The demands of “woke” groups that all our institutions be scrubbed clean of anything that offends them are being heard at colleges and universities. Most often, the administrators happily cave in, which merely triggers more demands.
At Washington & Lee University, the cave-in led to the creation of a group of alums, students, parents, and others who don’t want the social-justice warriors to reshape the school. They call themselves “The Generals Redoubt” and in today’s Martin Center article, Jenna Robinson writes about their battle with the forces of PC.
She writes: “The group’s July 2019 newsletter explains that ‘A redoubt is a military term designating a temporary defensive position from which offensive operations can be launched. We thought the term aptly described what our group was trying to do.’”

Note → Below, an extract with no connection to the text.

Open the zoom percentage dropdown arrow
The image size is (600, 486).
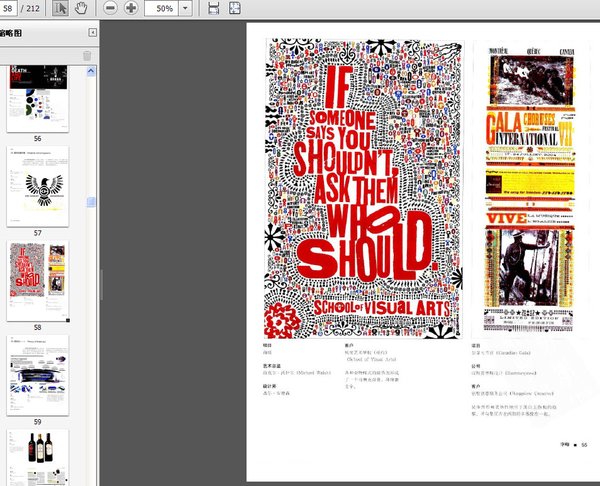(x=186, y=8)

The trouble, of course, is that the school’s history is entwined with people who owned slaves. Social-justice types never miss an opportunity to demand that a school with such a history cleanse itself in order to prove that it wants diversity and inclusion.

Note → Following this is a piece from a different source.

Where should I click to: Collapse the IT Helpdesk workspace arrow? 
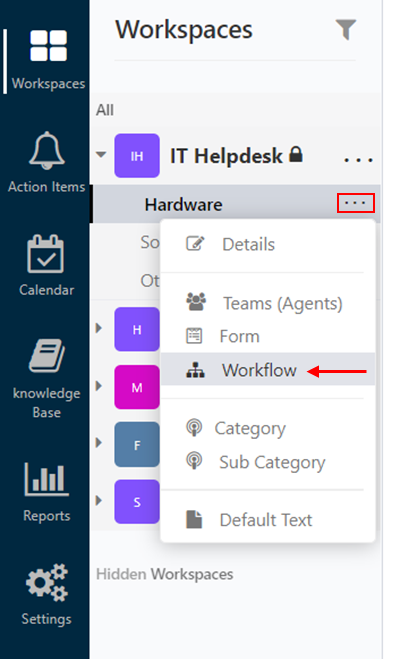(101, 155)
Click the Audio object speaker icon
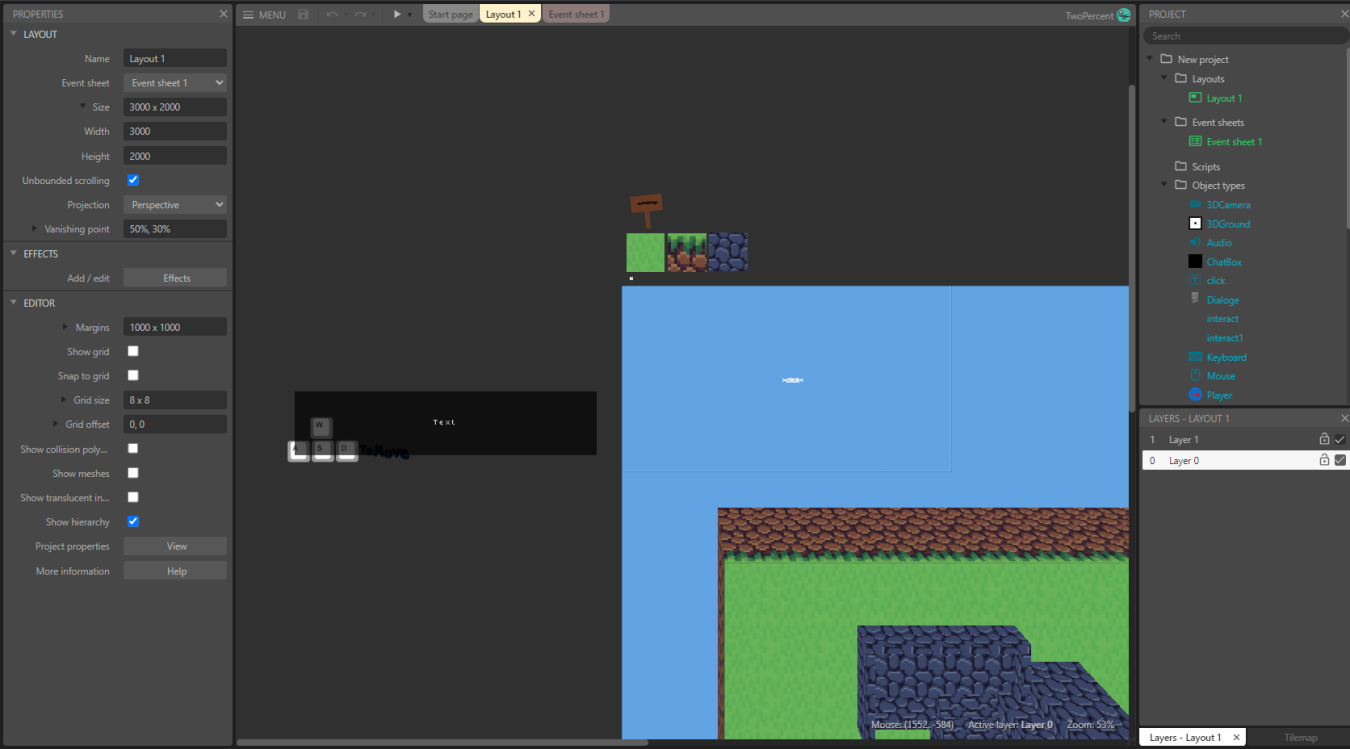 pyautogui.click(x=1195, y=243)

Robinson continues, “Tom Rideout, president of the Generals Redoubt, is particularly concerned about the effect of recent changes on Washington and Lee’s students. ‘Students are disadvantaged in their educational preparation for the world at large,’ Rideout said. ‘And the focus on diversity, inclusion, and identity bloats the staff and payrolls and divides the students.’”
The Generals Redoubt is also fighting recent changes in the curriculum that are meant to placate the left.
Robinson concludes, “The zeitgeist at many universities calls for completely erasing the sins of the past from every campus building, quad, and sign, taking with them the university’s place in history. Washington and Lee, with direction from the Generals Redoubt, can show that there is another way. It can set an example of how to live with the ambiguity of the past. Although Washington and Lee is unique, lessons from its experience can inform all of our historic universities as they learn to acknowledge and understand the past.”